Work task » Read through the listing below and copy each line in which the word "agent" occurs.

Provided entries »
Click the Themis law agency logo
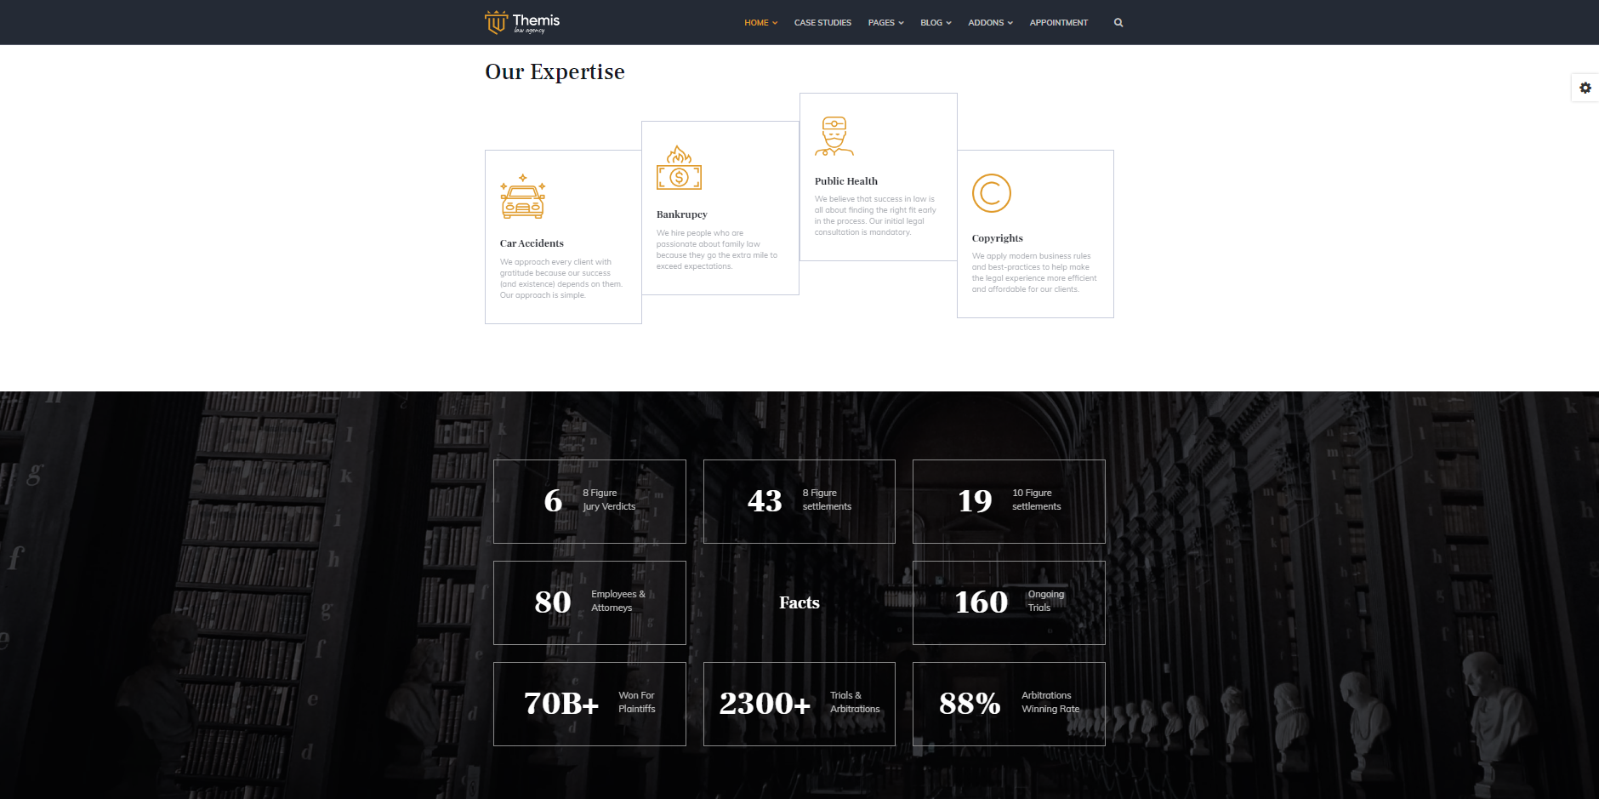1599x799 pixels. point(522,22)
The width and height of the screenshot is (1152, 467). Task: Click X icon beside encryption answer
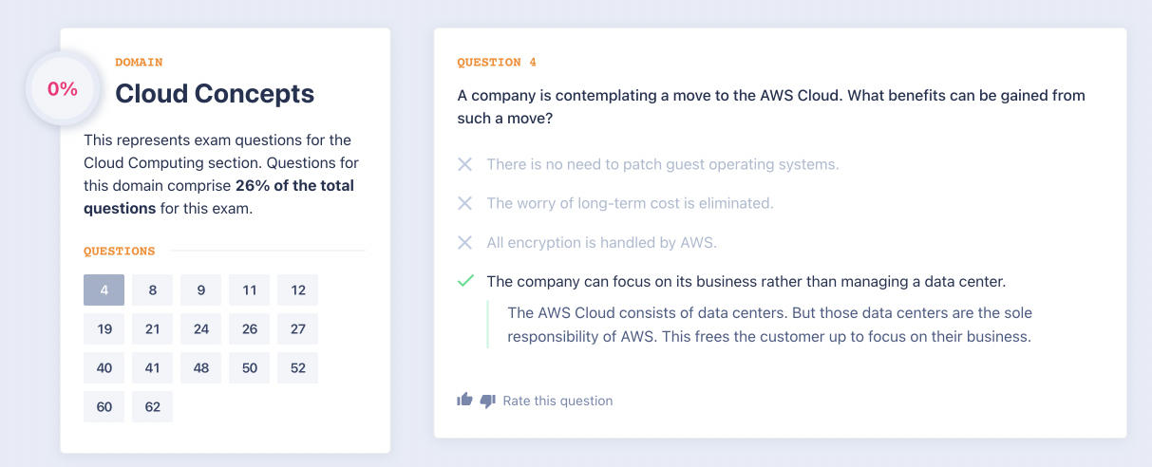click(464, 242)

* * *

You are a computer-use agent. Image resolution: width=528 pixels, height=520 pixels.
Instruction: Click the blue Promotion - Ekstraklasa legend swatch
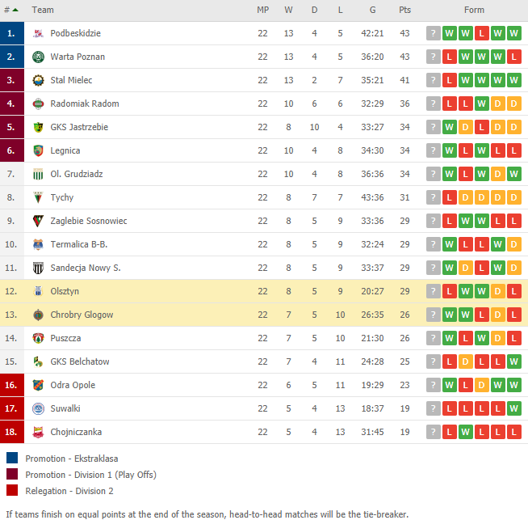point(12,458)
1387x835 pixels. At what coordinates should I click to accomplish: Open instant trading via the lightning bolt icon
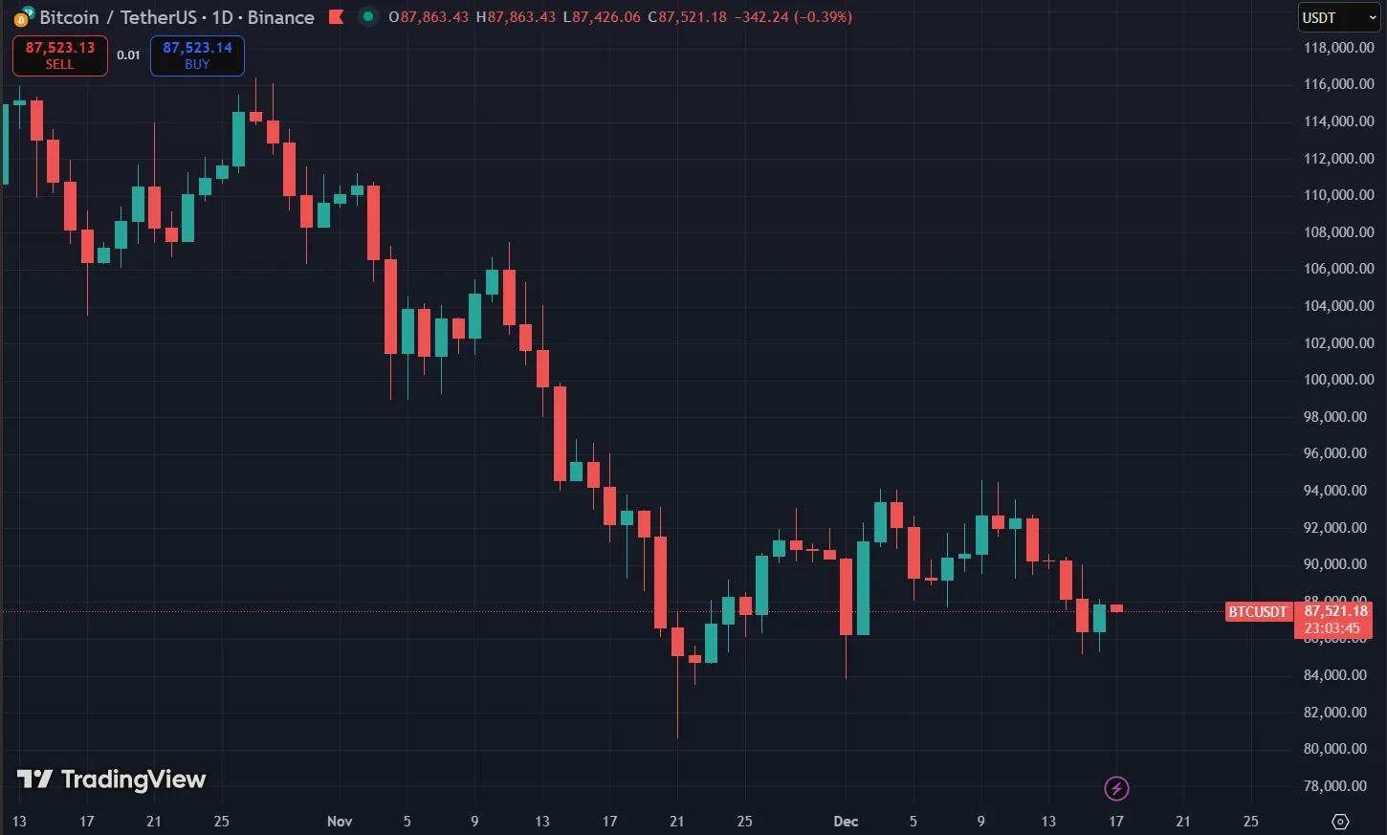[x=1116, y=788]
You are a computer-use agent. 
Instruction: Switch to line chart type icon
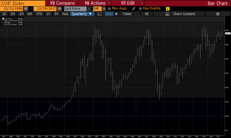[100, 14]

---

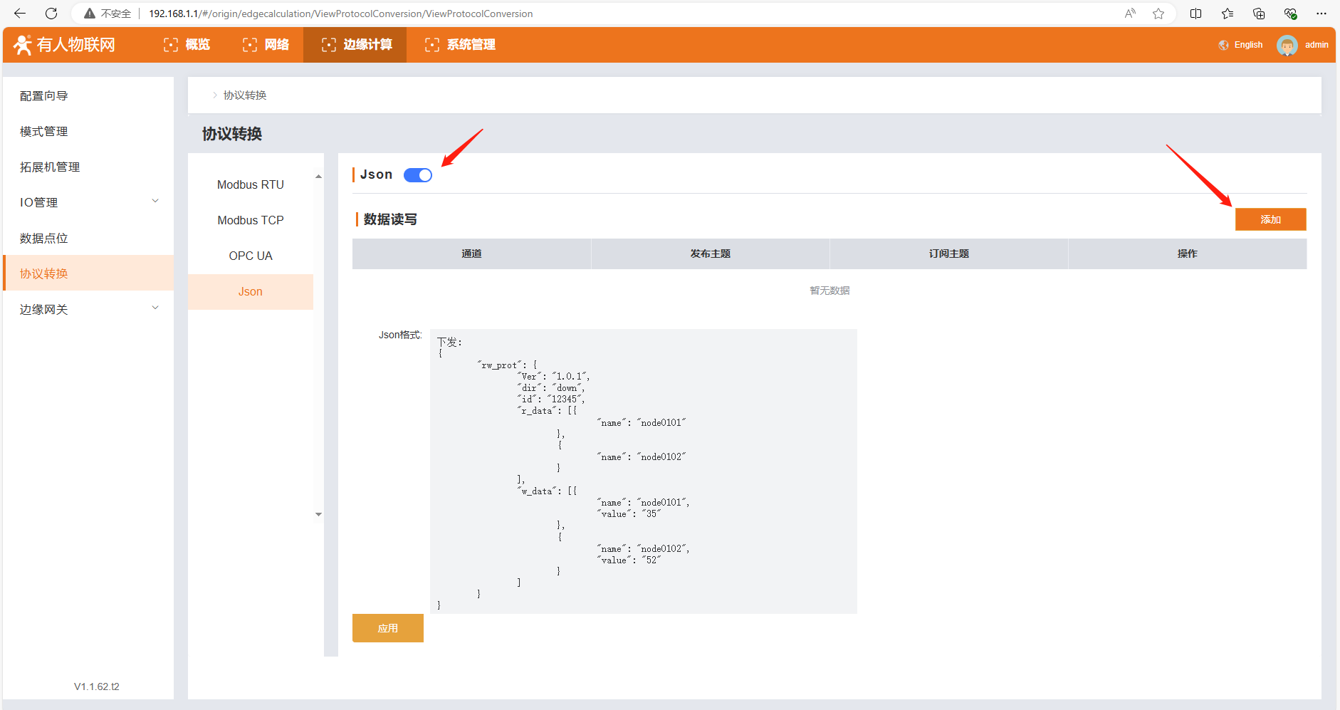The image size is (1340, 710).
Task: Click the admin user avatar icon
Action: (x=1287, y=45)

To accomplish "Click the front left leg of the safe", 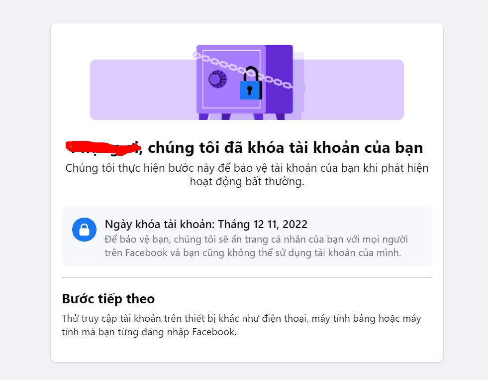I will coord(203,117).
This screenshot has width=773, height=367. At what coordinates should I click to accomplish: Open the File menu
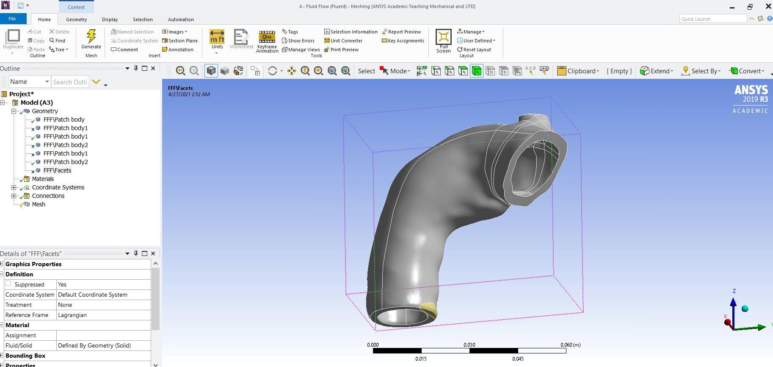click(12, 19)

Task solution »
You are a computer-use agent. Image resolution: width=528 pixels, height=520 pixels.
You are a computer-use agent. 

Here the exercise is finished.